After the ceph storage cluster was back up running, we tried to redeploy the virtual machines. However qemu (our hypervisor) now replied with "Operation not permitted". Because reconfiguring all servers after netbooting did not correctly setup the libvirt secret that is required to access the storage of the VMs. How could this have been prevented? You guessed it right:
- Keep transitional states short and reboot servers regulary
Redeploying all VMs 22:17 - 22:25
After the keys were corrected on the servers, we started to redeploy the VMs to all servers at 22:17 and finished by 22:24. On 22:25 we announced on Twitter that everything was back online.
Actions required
We acknowledge that many of these things should not have happened. That is why we are focusing now on making our infrastructure and our communication more resistant to failures.

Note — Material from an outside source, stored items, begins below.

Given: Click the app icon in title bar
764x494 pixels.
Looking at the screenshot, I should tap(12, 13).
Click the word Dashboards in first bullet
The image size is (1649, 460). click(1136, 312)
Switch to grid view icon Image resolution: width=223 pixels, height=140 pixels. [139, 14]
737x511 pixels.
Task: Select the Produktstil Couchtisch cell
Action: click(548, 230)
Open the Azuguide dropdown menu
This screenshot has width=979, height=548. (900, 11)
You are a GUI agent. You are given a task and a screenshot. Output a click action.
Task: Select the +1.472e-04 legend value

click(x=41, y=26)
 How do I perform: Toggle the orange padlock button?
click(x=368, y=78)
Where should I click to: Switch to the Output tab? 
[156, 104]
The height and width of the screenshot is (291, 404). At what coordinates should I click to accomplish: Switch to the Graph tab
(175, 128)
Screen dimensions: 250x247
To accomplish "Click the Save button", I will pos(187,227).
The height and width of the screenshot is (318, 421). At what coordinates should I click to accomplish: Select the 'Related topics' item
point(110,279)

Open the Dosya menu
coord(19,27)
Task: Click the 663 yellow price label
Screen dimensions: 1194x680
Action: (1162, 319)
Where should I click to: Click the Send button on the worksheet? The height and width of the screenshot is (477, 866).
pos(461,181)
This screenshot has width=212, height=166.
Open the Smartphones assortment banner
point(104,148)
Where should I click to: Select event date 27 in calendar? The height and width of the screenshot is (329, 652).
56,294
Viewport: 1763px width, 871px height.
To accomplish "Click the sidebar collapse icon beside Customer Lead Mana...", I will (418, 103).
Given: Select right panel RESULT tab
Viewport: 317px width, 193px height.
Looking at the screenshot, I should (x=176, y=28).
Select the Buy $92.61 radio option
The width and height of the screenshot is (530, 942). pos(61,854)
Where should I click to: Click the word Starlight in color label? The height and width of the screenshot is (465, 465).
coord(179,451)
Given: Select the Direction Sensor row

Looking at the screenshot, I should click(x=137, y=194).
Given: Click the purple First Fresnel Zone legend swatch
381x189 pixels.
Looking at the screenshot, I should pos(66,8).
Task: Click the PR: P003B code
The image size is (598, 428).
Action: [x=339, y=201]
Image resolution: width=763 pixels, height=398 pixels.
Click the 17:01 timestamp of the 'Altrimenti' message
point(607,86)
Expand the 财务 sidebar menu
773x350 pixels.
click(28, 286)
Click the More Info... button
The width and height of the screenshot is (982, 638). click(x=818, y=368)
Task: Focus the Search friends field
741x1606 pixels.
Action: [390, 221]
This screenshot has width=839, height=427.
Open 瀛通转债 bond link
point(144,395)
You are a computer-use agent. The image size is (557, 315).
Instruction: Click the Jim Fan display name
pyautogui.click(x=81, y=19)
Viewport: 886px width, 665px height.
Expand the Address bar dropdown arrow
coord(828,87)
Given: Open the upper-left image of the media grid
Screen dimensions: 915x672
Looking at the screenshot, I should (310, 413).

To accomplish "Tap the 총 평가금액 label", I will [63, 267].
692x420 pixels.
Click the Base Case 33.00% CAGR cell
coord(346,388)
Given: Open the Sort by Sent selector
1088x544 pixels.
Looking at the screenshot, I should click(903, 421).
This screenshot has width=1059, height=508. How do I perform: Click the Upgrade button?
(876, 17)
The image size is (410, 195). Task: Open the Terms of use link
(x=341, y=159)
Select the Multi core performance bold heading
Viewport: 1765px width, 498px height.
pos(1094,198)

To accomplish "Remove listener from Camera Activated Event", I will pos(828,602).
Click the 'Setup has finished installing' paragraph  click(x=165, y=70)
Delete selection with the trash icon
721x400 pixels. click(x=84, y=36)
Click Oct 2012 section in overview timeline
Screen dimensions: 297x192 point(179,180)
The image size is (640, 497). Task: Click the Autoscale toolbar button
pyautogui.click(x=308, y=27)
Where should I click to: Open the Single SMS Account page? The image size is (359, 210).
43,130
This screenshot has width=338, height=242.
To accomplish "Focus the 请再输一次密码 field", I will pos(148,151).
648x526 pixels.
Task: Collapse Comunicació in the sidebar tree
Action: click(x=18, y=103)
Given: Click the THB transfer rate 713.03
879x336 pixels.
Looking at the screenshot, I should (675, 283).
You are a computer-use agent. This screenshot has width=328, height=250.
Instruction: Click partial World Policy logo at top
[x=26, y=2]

Customer notifications (ETA 2018-06-01)
Even though we announced the downtime on Twitter, one of our customers was not aware where to look for the information. We will send an information mail to all of our customers in the next days, to ensure they know where to find status information or how to reach us in case of an outage.
UPS for core services (ETA 2018-06-01)
While our infrastructure is designed to cope with partial failure of services, we will add UPS for our core machines. This should prevent the observed zombie mode from repeating itself.
Provide verified, easy to locate boot media (ETA 2018-06-01)
We will test if grml works in all our cases and provide bootable media in both locations, additional to the existing netboot setup.
Repartiton disks / re-add to ceph (ETA 2018-06-08)
To allow automatic startup of all ceph disks, we will repartition the wrong disks from the cluster and re-add them. This will cause data rebalance and will take about 14 days to finish. In case of another outage happening in the mean time, we will write another set of scripts to deal with the 2nd format.
Automatic server reboot (ETA 2018-06-29)
To avoid a repetition of massive reboot failures, servers will be configured to reboot once per week. This however does not mean the customers will have a downtime - because customers' VMs will not be affected by this change.
The show must go on
Being a young team or a startup is not an excuse for a downtime, nor does it undo the emotions or the bad feeling that caused by the downtime. We sincerely apologise to all our customers, and promise to enhance the stability so that you can fully enjoy the services provided by us. Our whole team is fully committed to making our data center a truly enjoyable experience. To keep you close to our commitment, we will update this article with our progress and will publish a review of our infrastructure again in 6 months from now.
Updates
2018-05-30
Bootable media is now checked. We will also distribute bootable rescue systems to everyone in the engineering team.
2018-06-01
All core services are now protected by UPS.